A randomized trial of prasugrel versus clopidogrel in patients with high platelet reactivity on clopidogrel after elective percutaneous coronary intervention with implantation of drug-eluting stents Full Text
JACC - Journal of the American College of Cardiology, 06/05/2012
Clinical Article
Trenk D et al. – Switching from clopidogrel to prasugrel in patients with high on–treatment platelet reactivity (HTPR) afforded effective platelet inhibition. However, given the low rate of adverse ischemic events after percutaneous coronary intervention (PCI) with contemporary drug–eluting stent (DES) in stable coronary artery disease (CAD), the clinical utility of this strategy could not be demonstrated.
Methods- Stable coronary artery disease (CAD) patients with HTPR (>208 P2Y12 reaction units [PRU] by the VerifyNow test) after elective PCI with at least 1 drug–eluting stent (DES) were randomly assigned to either prasugrel 10 mg daily or clopidogrel 75 mg daily.
- Platelet reactivity of the patients on the study drug was reassessed at 3 and 6 months.
- The study was stopped prematurely for futility because of a lower than expected incidence of the primary endpoint.
- In 212 patients assigned to prasugrel, PRU decreased from 245 (225 to 273) (median [interquartile range]) at baseline to 80 (42 to 124) at 3 months, whereas in 211 patients assigned to clopidogrel, PRU decreased from 249 (225 to 277) to 241 (194 to 275) (p < 0.001 vs. prasugrel).

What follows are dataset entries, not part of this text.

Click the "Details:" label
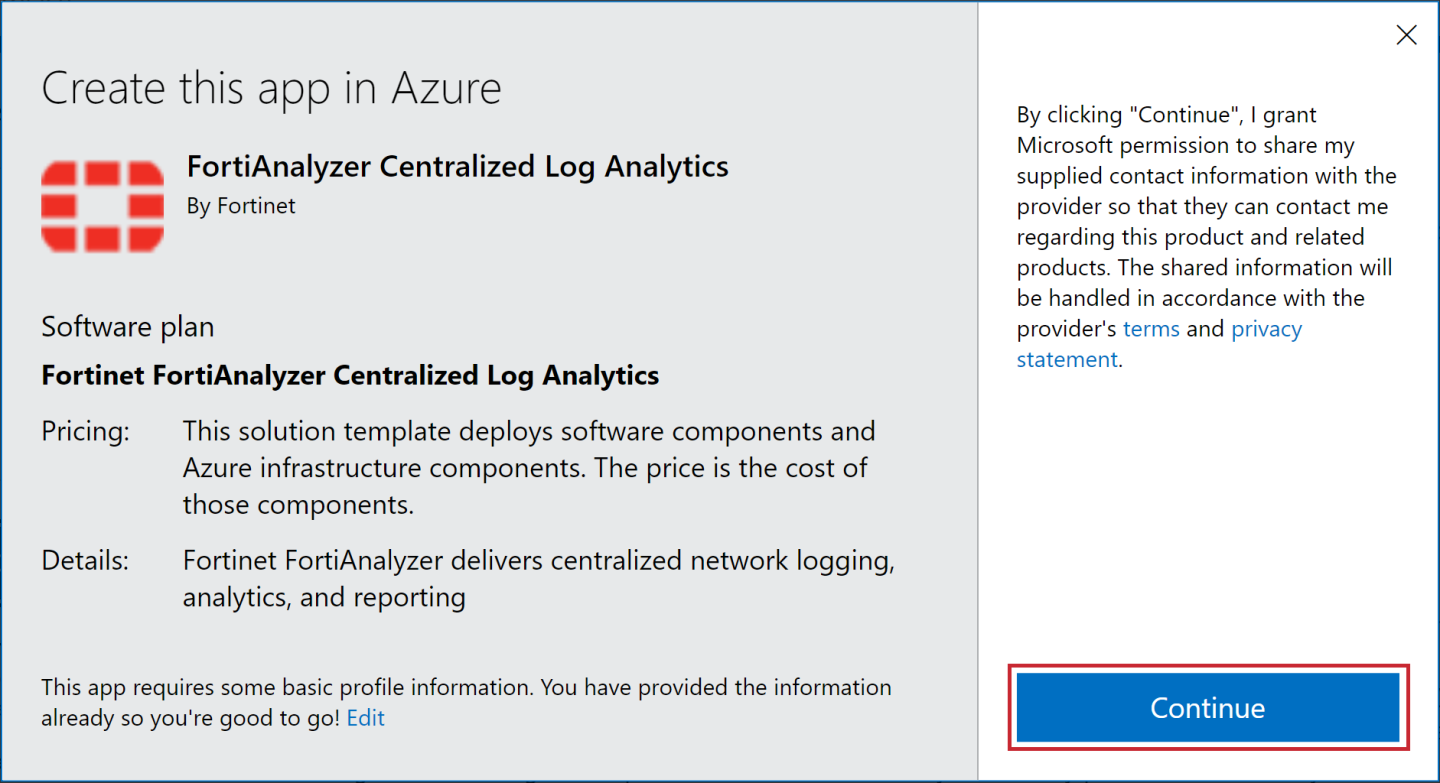1440x783 pixels. pyautogui.click(x=85, y=561)
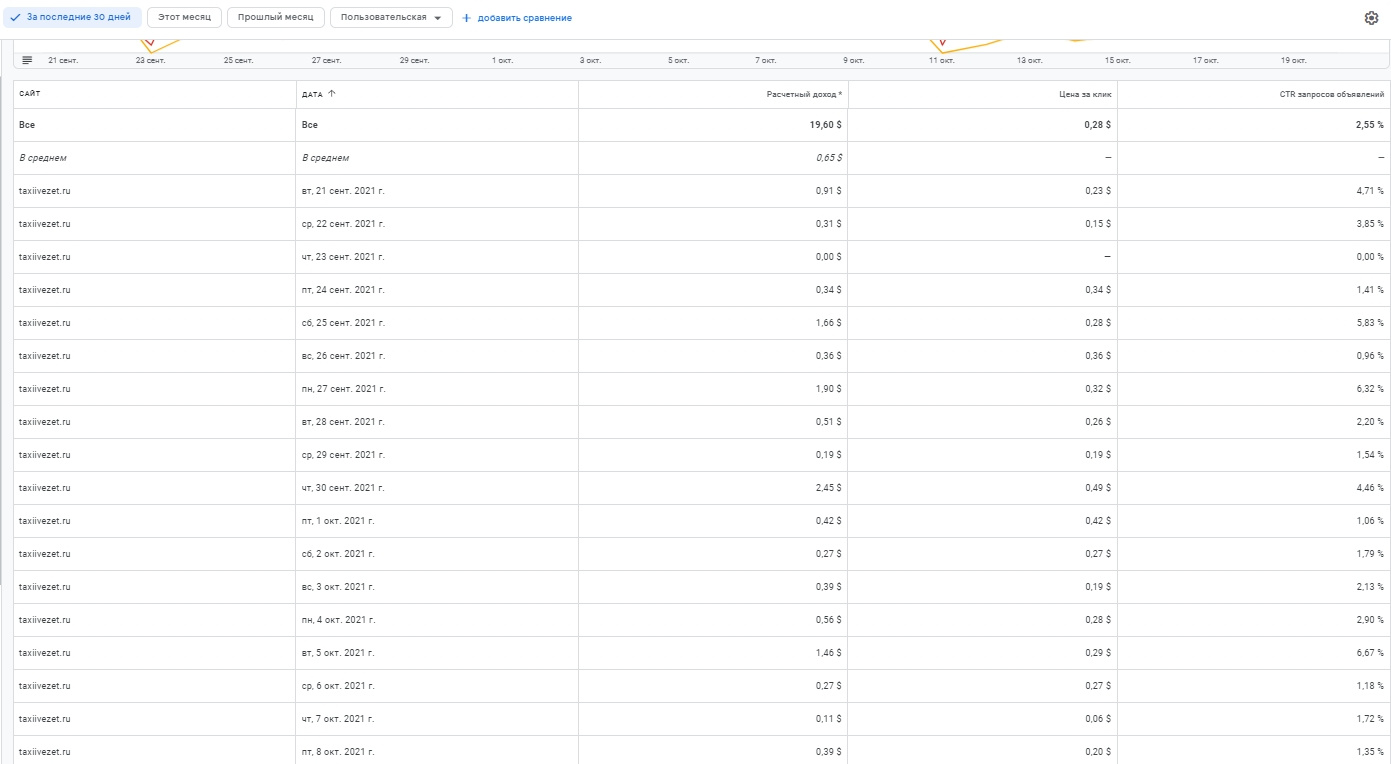Viewport: 1391px width, 764px height.
Task: Click 'добавить сравнение' link
Action: [x=524, y=18]
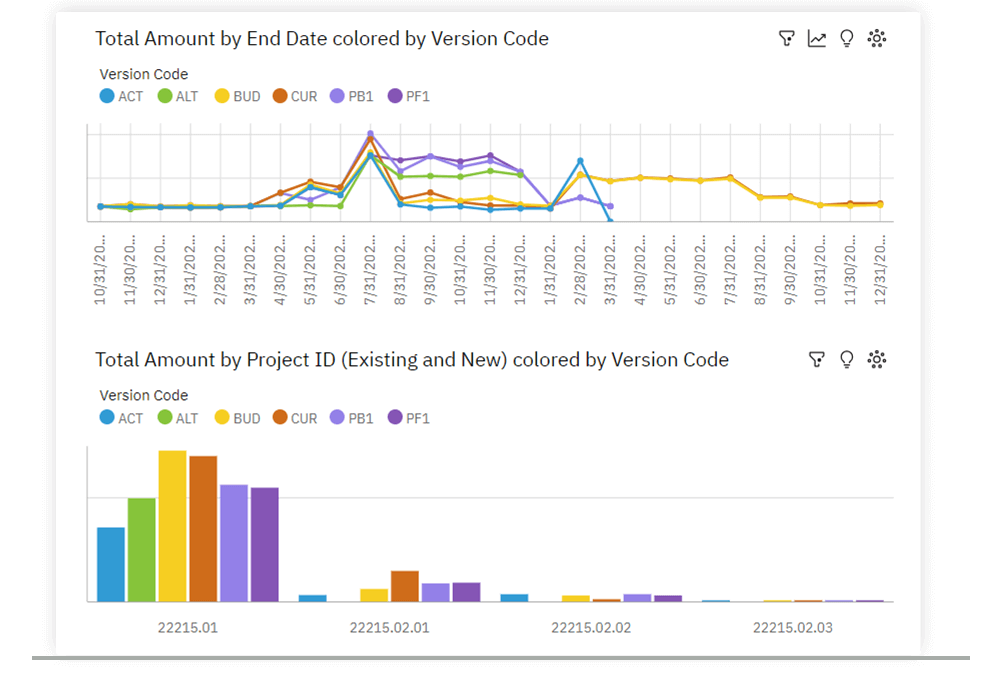The width and height of the screenshot is (1004, 699).
Task: Click the 22215.02.02 axis label
Action: [x=591, y=628]
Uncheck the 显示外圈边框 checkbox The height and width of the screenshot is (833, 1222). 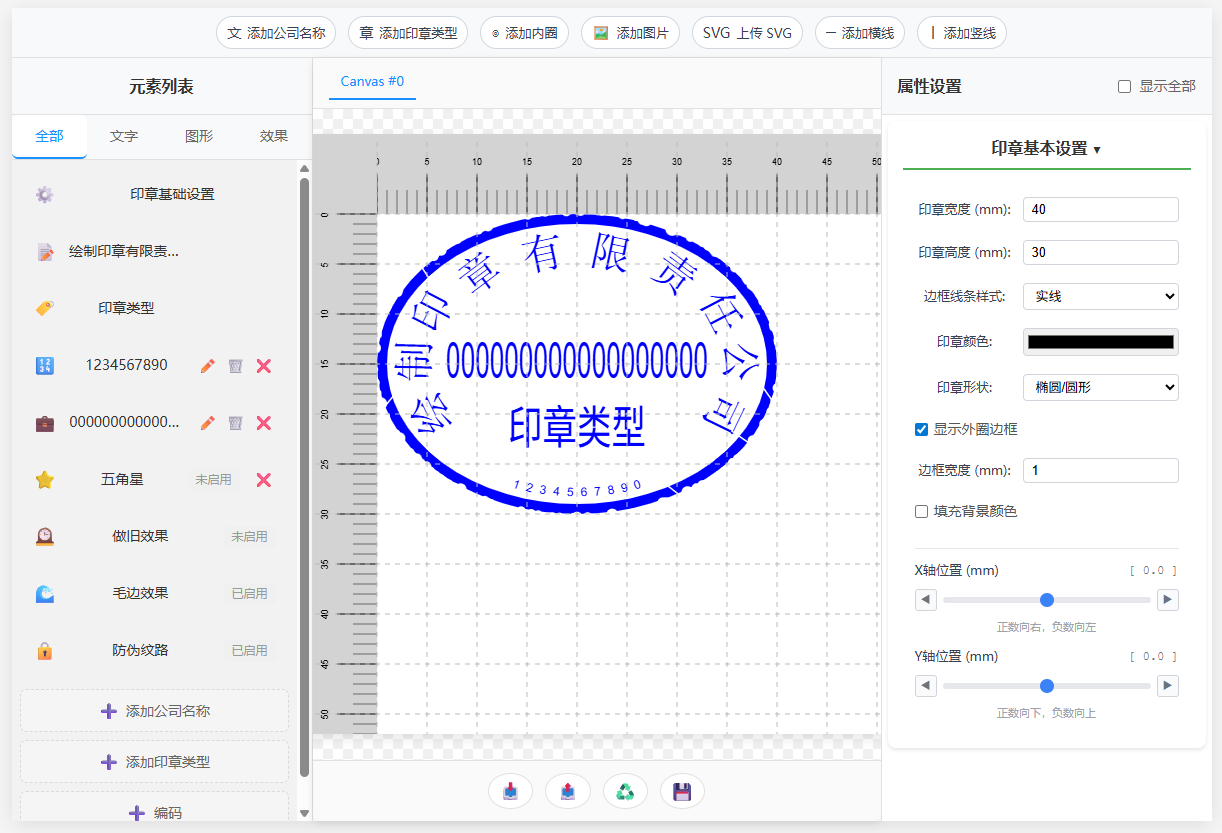[921, 429]
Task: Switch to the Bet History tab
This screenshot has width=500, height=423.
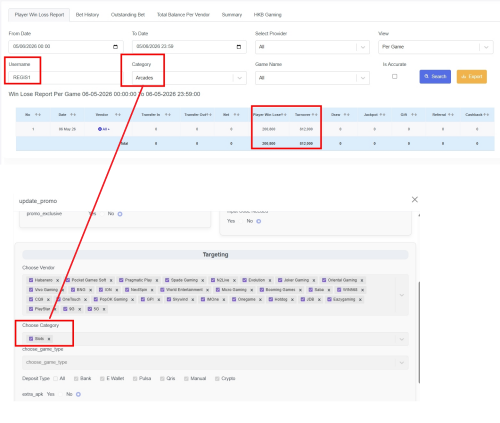Action: [87, 15]
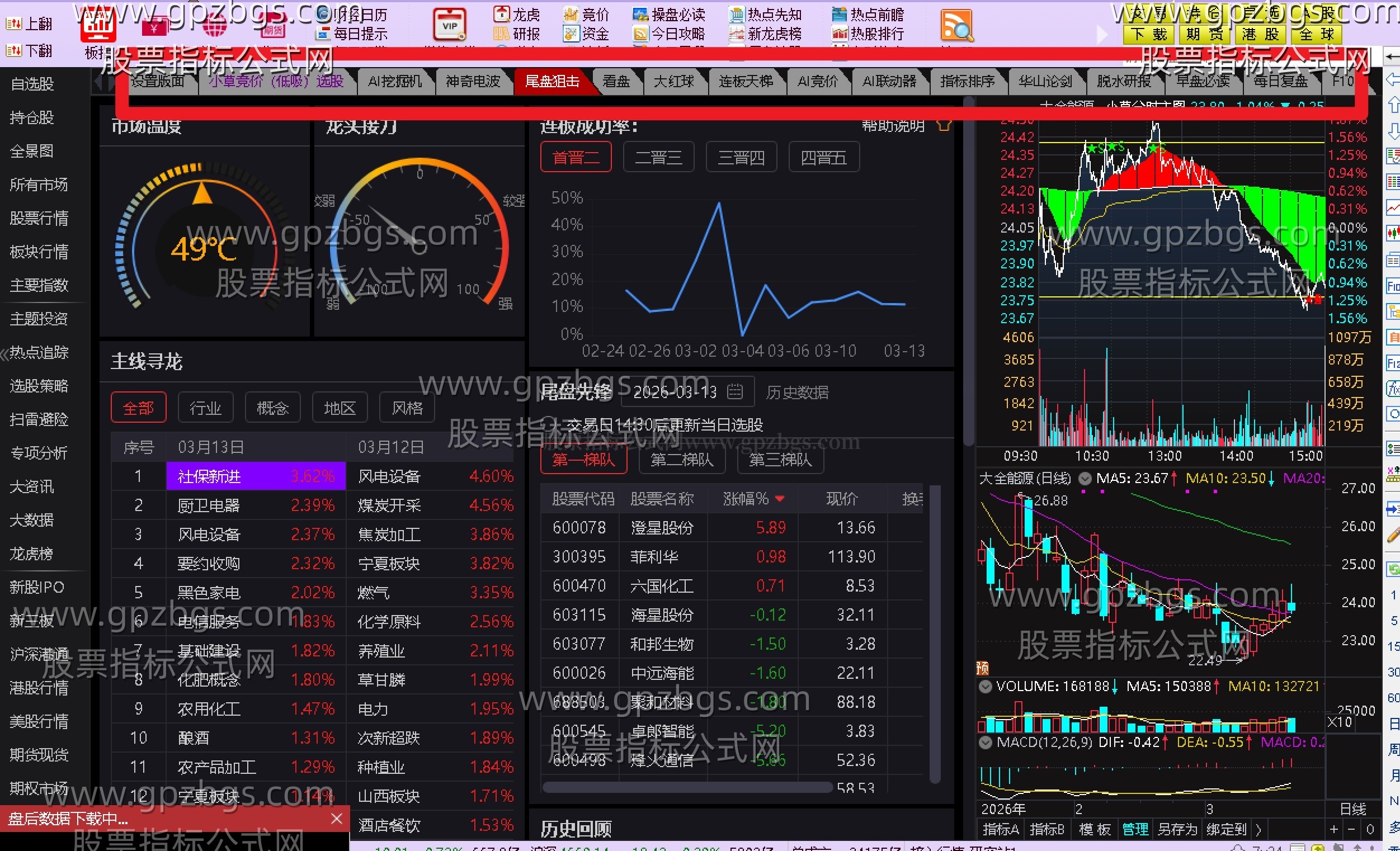Select the 二晋三 success-rate option
Viewport: 1400px width, 851px height.
click(658, 157)
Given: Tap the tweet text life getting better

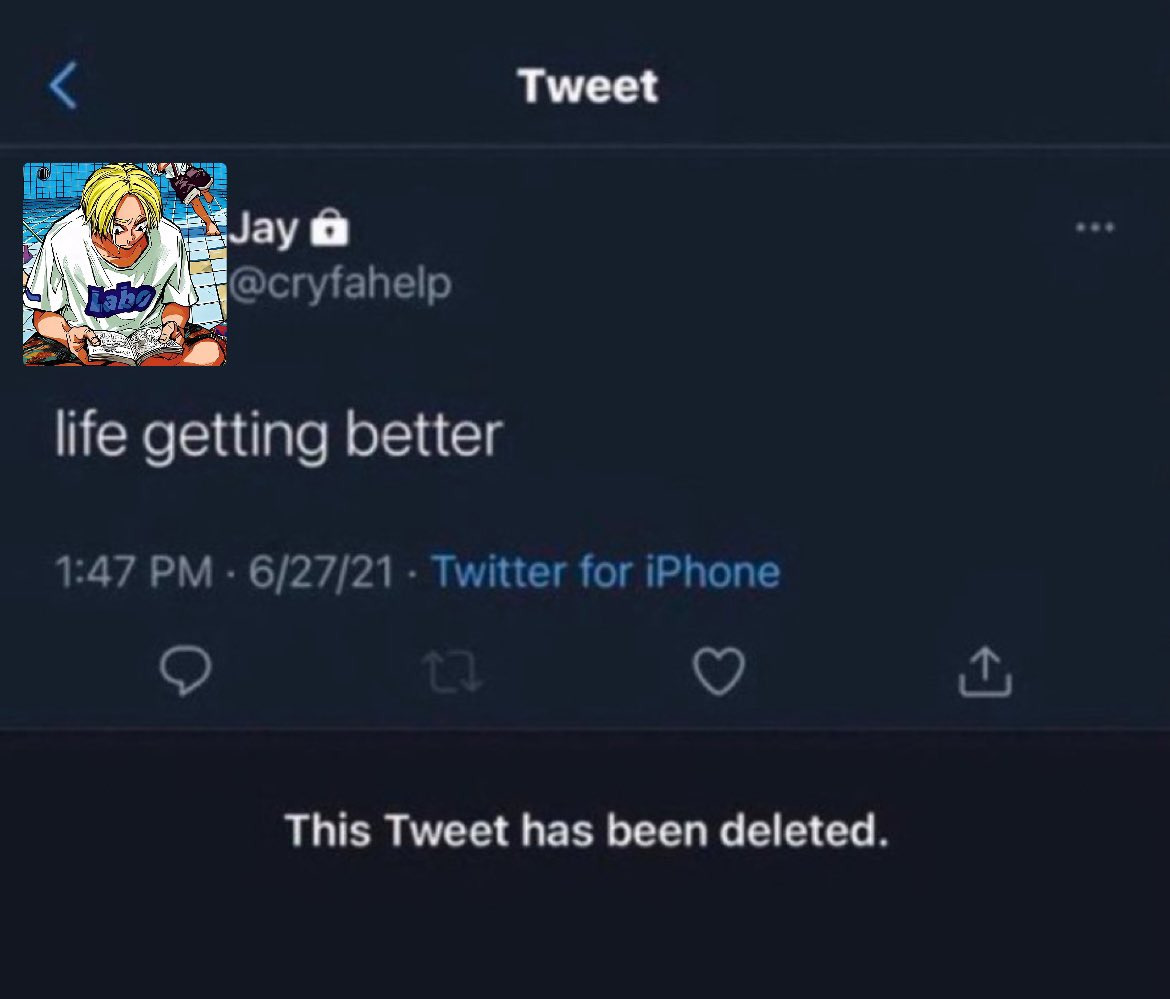Looking at the screenshot, I should 278,436.
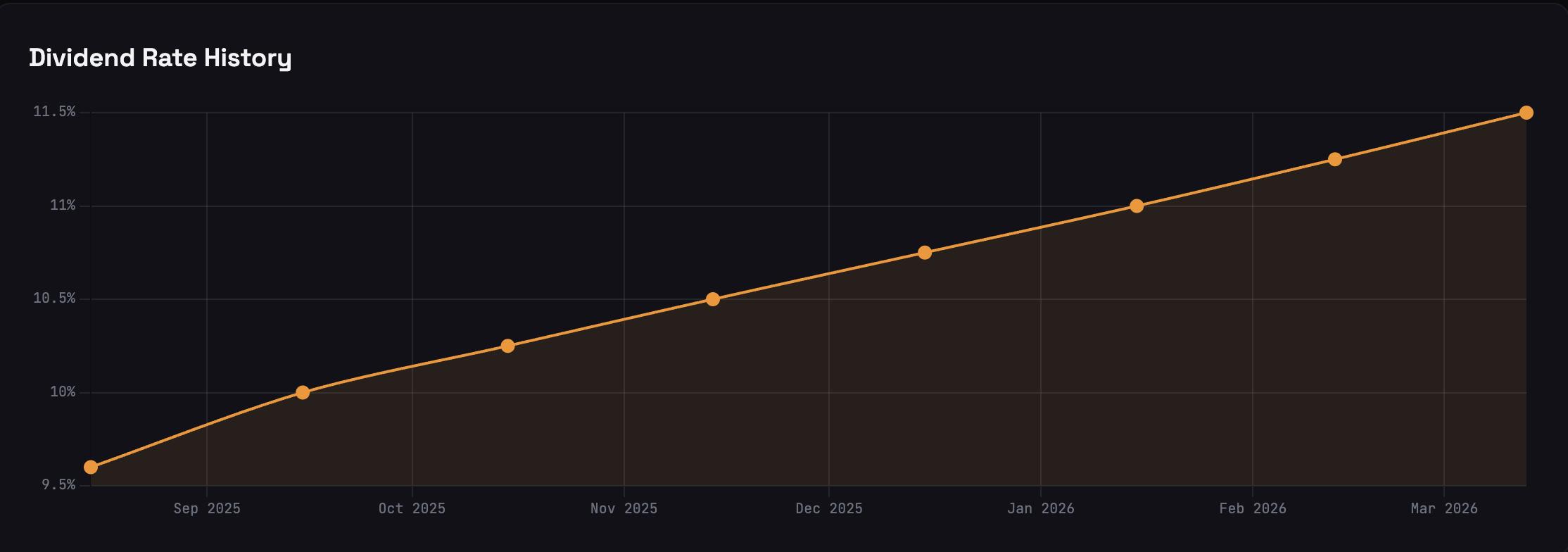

- The primary efficacy endpoint of cardiac death or myocardial infarction at 6 months occurred in no patient on prasugrel versus 1 on clopidogrel.
- The primary safety endpoint of non–coronary artery bypass graft Thrombolysis In Myocardial Infarction major bleeding at 6 months occurred in 3 patients (1.4%) on prasugrel versus 1 (0.5%) on clopidogrel.